Montados en el Arca y sin bolas en la nuca

A Carlos le apareció un bulto en la nuca. Los médicos decían que era cáncer y, cuando le dijeron que deberían hacerle una biopsia, nunca más volvió a rondar el consultorio del médico.
Cansada de la embriaguez de su compañero, Maryori decidió irse de la casa. “Nos fue muy mal, la relación estuvo a punto de dañarse, las malas amistades nos empezaron a dañar todo, y Carlos estuvo muy dado al licor. Y cierto día decidió que volvíamos a la Iglesia y nuevamente cambió todo hasta el día de hoy y pensamos seguir firmes aún más, aún más”.
Las sillas –ya no tan blancas por el uso- esperaban a esta pareja, ahora esposos, que habían conocido al Señor Jesús en 2005, durante el mes de las cometas. Pero, llevados por un ventarrón de esos que elevan alto estos juguetes del viento, decidieron apartarse. “Yo salí de la esclavitud, de Egipto. Pero esas guerras en mi cabeza, lo que yo creía, las cosas que había que cambiar que para mi eran buenas, pero que no lo son, fue un desierto. Me salí porque pudo más la influencia de mi propio yo. Como me gustaba leer mucho, tenía un poco de bobadas en la cabeza que no sirven para nada: como que de una pequeña partícula sale un sapo. Es como decir que uno siembra una turbina de un avión y 727 y que nazca un avión 727. Esa carreta loca del humanismo”, recuerda Carlos a quien le fueron suficientes esos tres meses para decidir nunca más apartarse del Camino.

Hacer lo que Cristo dice
Nadie quiere dirigir la palabra y mientras más lejos de su presencia, mejor. Es la actitud de la mayoría de los familiares de las personas que deciden empezar a llamarse “cristianos”. A Carlos no se le olvida que su mamá y hermanos dejaron de hablarle durante cuatro meses. No obstante, “cuando vieron el cambio en mi vida, ya hasta me piden consejo. Para Maryori también fue un cambio tremendo, porque era muy mariana, y una creencia de generación en generación que no era fe, sino religión, una costumbre, algo repetitivo y para ella fue muy difícil salir de eso”. Por fortuna, a través de versículos como el citado en I de Timoteo 2:5 “Porque hay un solo Dios, y un solo mediador entre Dios y los hombres, Jesucristo hombre”, y la lectura de la Palabra de Dios le ayudó a esta mujer a reconocer como error sus prácticas marianas. Carlos se siente feliz porque “ella vio que el único que murió por nosotros fue Cristo. María fue la madre de Jesús y respetamos eso. Pero, si alguien hace lo que ella dijo, somos nosotros. Cuando los apóstoles estaban con María en las bodas de Canaán, le preguntaron ‘¿qué hacemos?’. Y ella dijo: ‘hagan todo lo que Él les diga’. Y nosotros hacemos todo lo que Cristo dice”.

El rescate es en el Arca
“Yo era muy bebedor, pero nadie me impuso dejarlo.
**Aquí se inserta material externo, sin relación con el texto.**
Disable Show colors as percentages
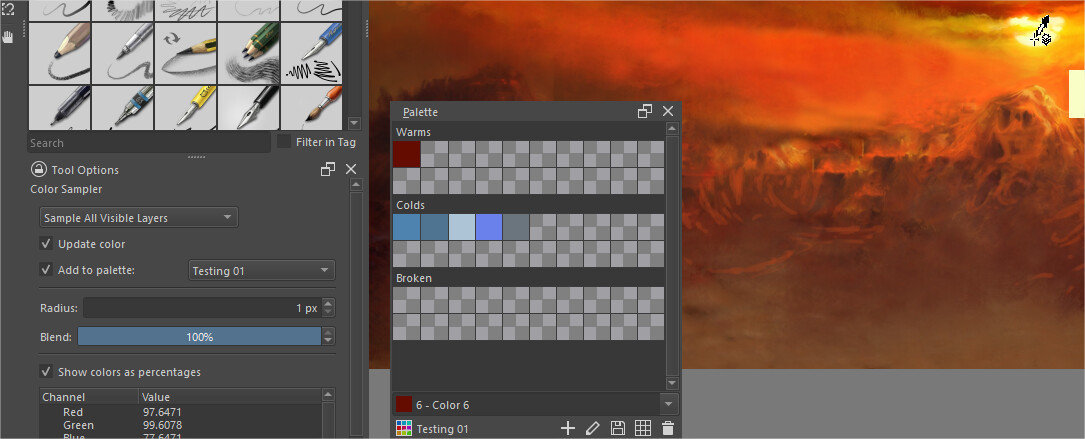Viewport: 1085px width, 439px height. 46,372
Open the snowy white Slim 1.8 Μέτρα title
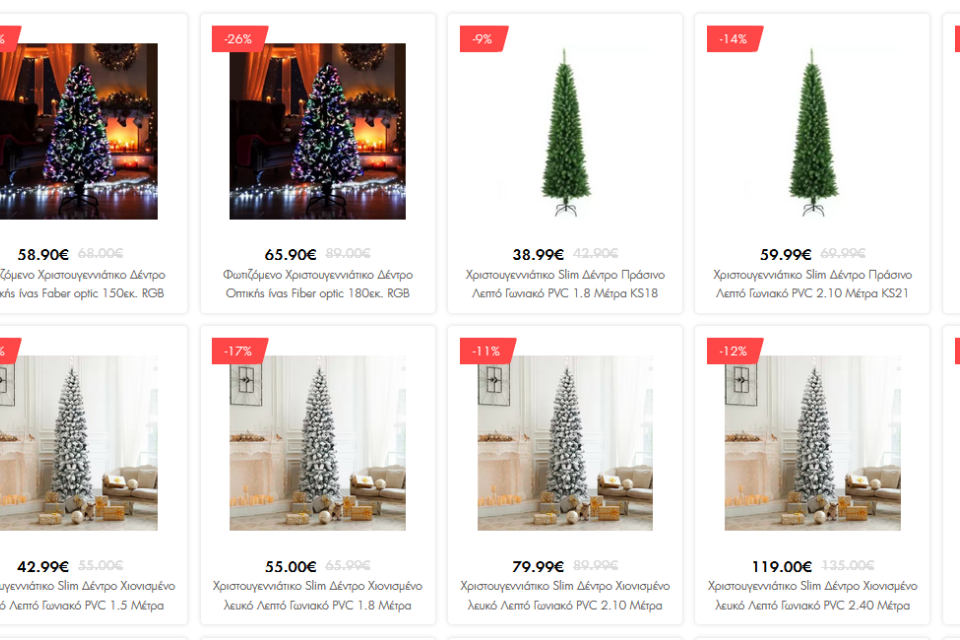This screenshot has height=640, width=960. point(318,595)
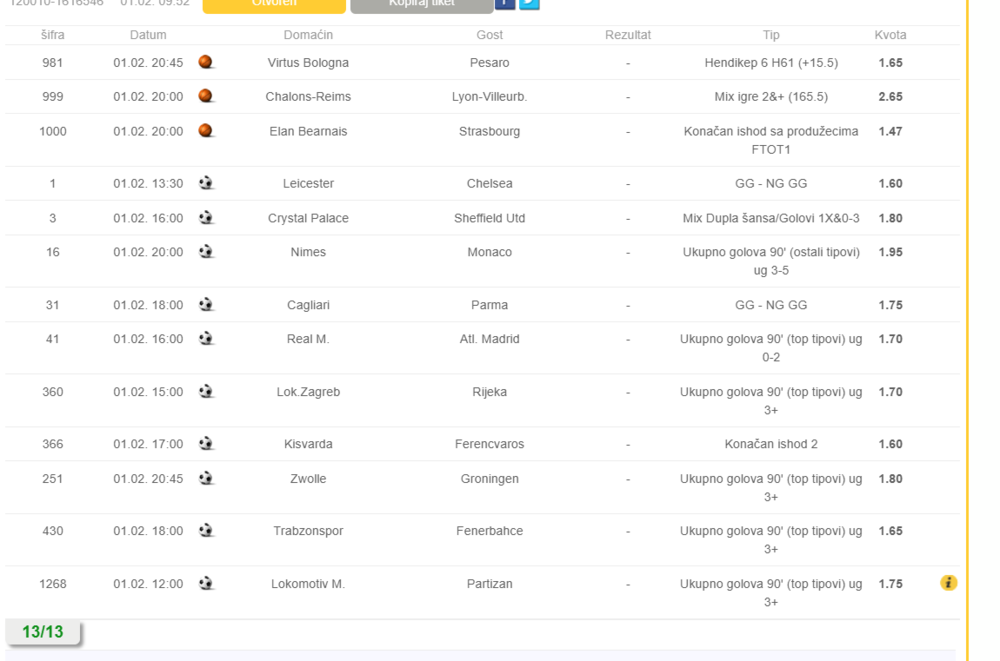Click soccer ball icon for Leicester match

pos(206,183)
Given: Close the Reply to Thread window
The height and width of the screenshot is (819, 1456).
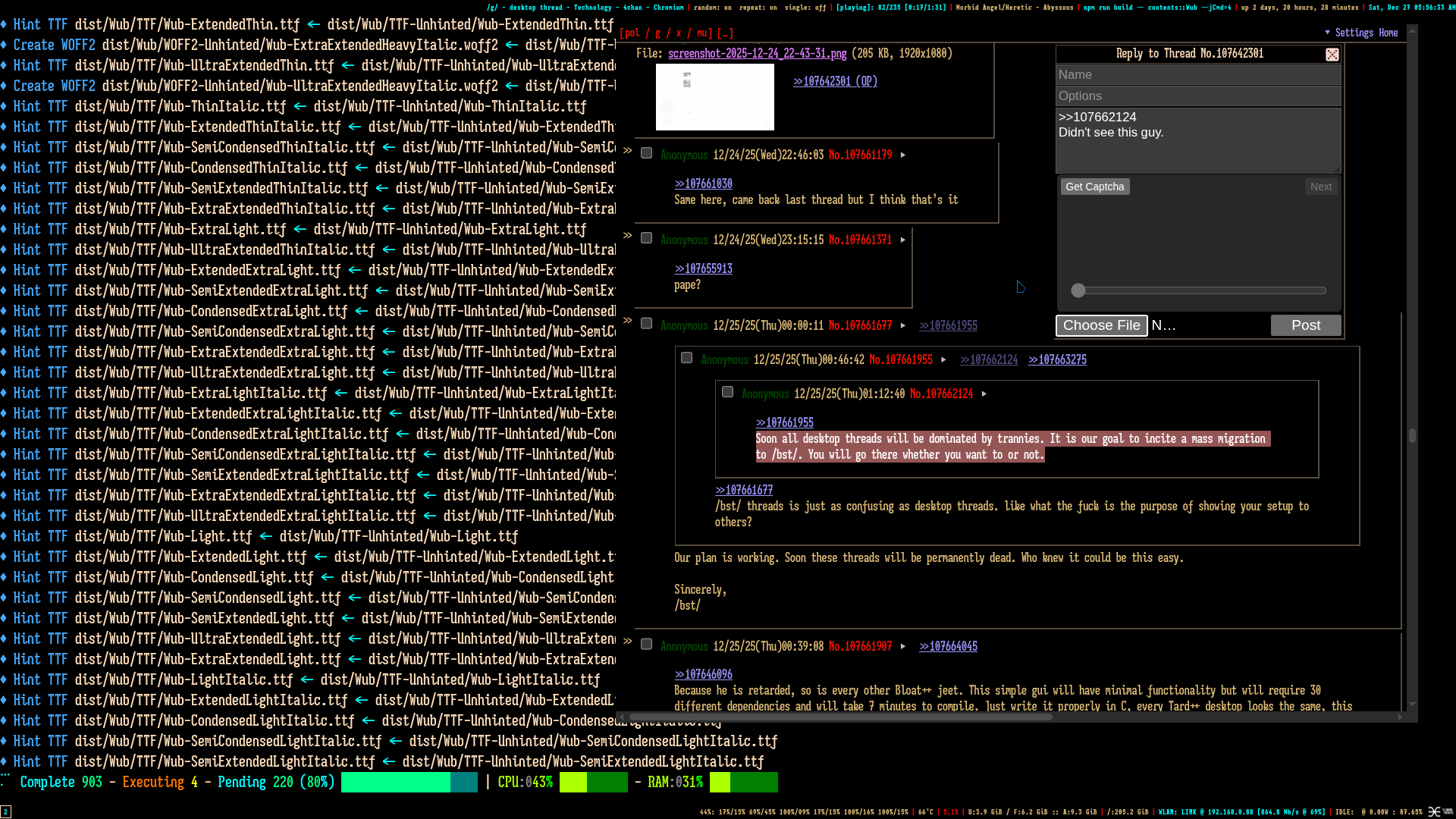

Yo le dije que iba a la Iglesia, pero si me daban media de ron. Juan Baena mee dijo: ‘listo hermano, no hay problema’”. Carlos no podía creer lo que había escuchado. ¿Un cristiano con una botella en la mano? Pero la respuesta de Juan fue contundente: “¿a caso le vamos a decir que no beba? Es Dios quien se lo va a decir”. Dos veces, después de conocer algo de Cristo, le hizo caso a la media de ron que ya había anunciado. “Una vez lo hice y me sentí muy mal, otra vez y me sentí peor. Entonces, simplemente, no lo volví a hacer. Y Él vino por mi otra vez. Si Dios toca la puerta, ábrale. El tiempo está corto. Es como en el mismo tiempo de Noé, que hablaba y les decía: ‘súbanse al Arca que esto se va a inundar’. En este momento el Arca es Cristo. Vayan todos a Cristo, porque este mundo no va a durar mucho”.
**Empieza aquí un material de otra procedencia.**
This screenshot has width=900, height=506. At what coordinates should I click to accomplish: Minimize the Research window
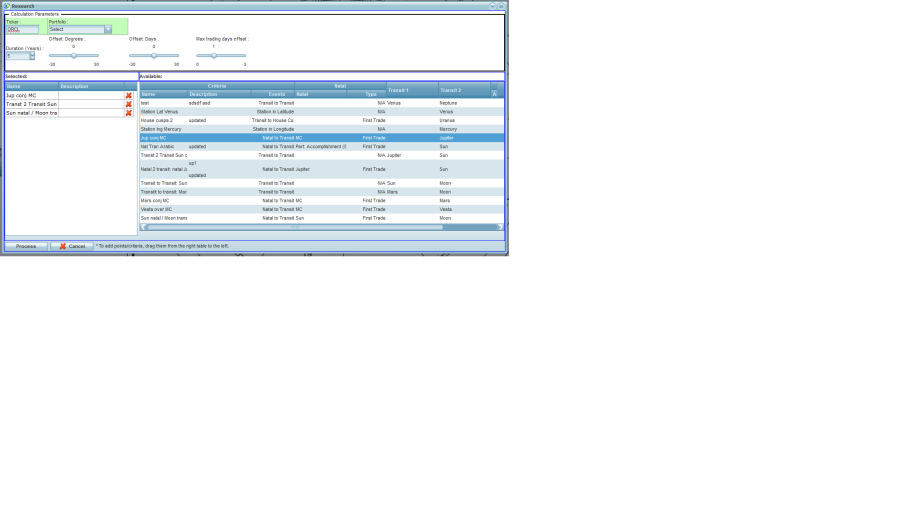pos(492,6)
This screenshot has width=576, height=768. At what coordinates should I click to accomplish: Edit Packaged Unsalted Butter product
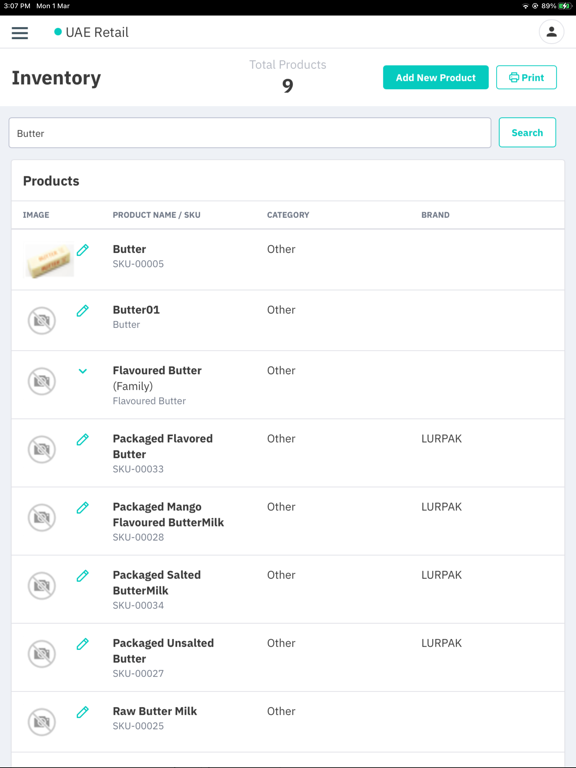pos(83,644)
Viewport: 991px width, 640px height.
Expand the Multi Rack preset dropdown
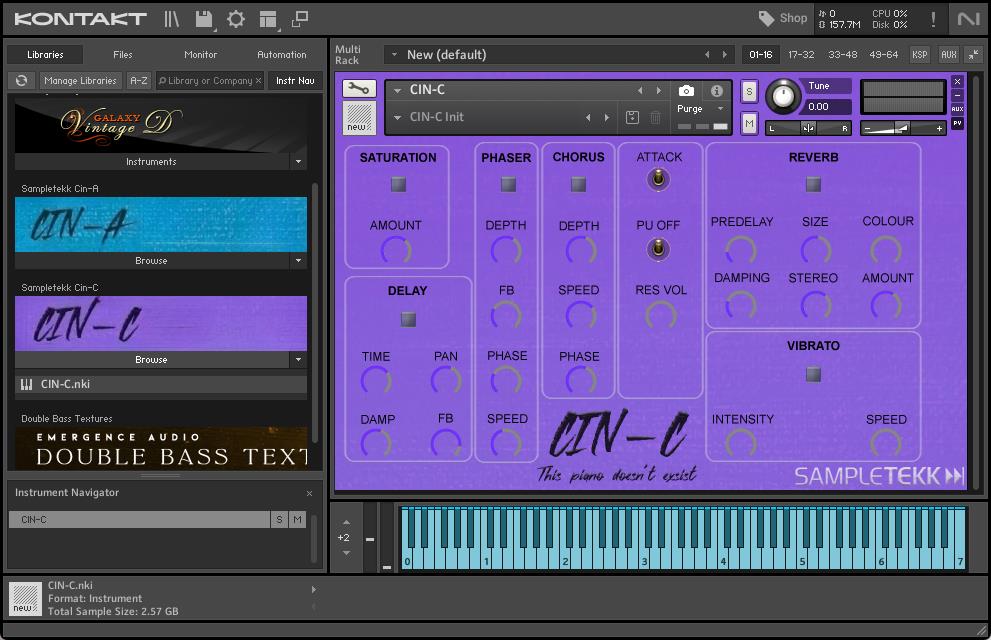[394, 55]
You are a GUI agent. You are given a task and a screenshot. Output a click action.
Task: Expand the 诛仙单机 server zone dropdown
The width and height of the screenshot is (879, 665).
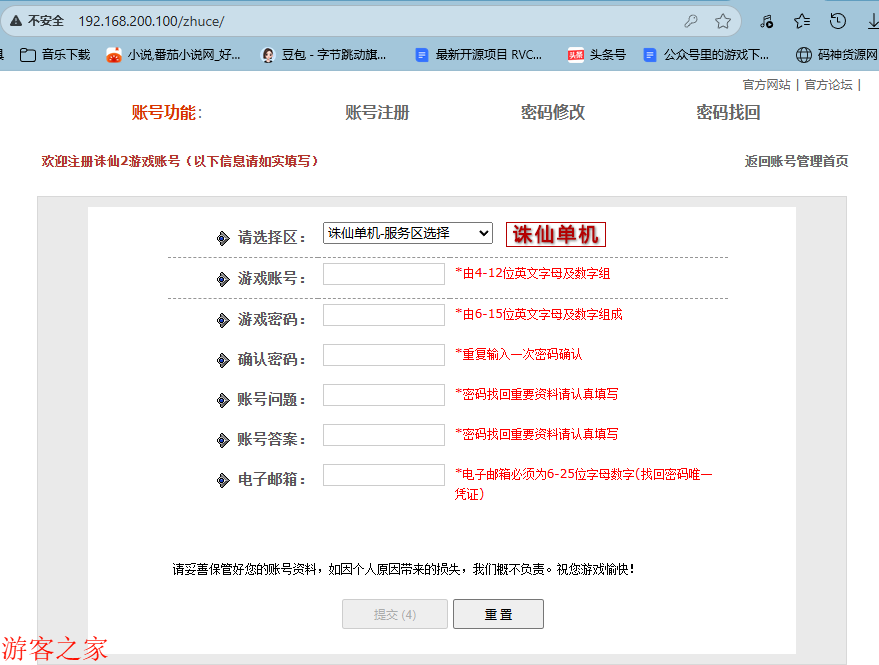[x=408, y=233]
Casi medio año estuvo acompañándolo el bulto en la nuca. Pero, para dicha de ambos, y como si fuera un regalo de bodas, ese posible cáncer desapareció después del matrimonio y de su nuevo bautizo. “La gente dice que a uno le lavaron el cerebro, pero Pablo dice en Corintios que cualquiera que entregue la vida a Cristo nueva criatura es: ya uno pensamiento nuevo”.